Domain Expertise: In-depth knowledge and profound experience in data architecture, data governance, and data strategy development.
Project Experience: Active, end-to-end involvement in Data Warehouse projects and the transition from traditional to modern data structures.
Data Modeling Mastery: Expertise in designing conceptual, logical, and physical data models for both structured (Relational/ERP) and unstructured (NoSQL/Lakehouse) datasets.
Modern Data Stack Strategy: Proficiency in designing hybrid-cloud data platforms (Snowflake, Databricks, or cloud-native AWS/Azure/GCP big data services) and ETL/ELT orchestration.
Data Governance Quality: Ability to implement enterprise-grade data governance frameworks (Data Cataloging, Lineage, Master Data Management) to ensure compliance with KVKK, GDPR, and holding-level audit requirements.
Security Privacy: Expert-level knowledge in data security, data privacy, and the technical integration of KVKK and GDPR regulations into the infrastructure.

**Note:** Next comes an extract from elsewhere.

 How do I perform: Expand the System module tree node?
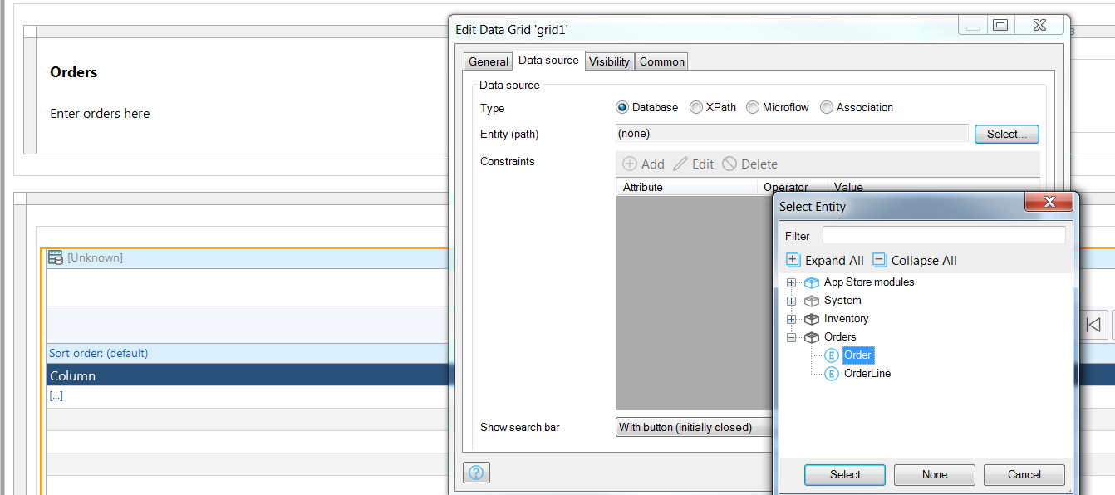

Communication Technical Acumen: Possessing the high technical proficiency required to debate solutions with technical authorities, combined with the strong communication skills needed to guide and influence business units.
Leadership: A visionary with strong leadership qualities who doesn't just set the rules, but actively persuades stakeholders to ensure their successful implementation.
Continuous Learning: Always open to learning new technologies, tools, and architectural approaches.
Industry Experience: Preferably experienced in working with complex data structures within the Manufacturing (sector experience is a significant plus), Retail, or Telecommunications industries.
Education: Bachelor’s degree from an Engineering faculty.
Language Skills: Advanced level of both spoken and written English.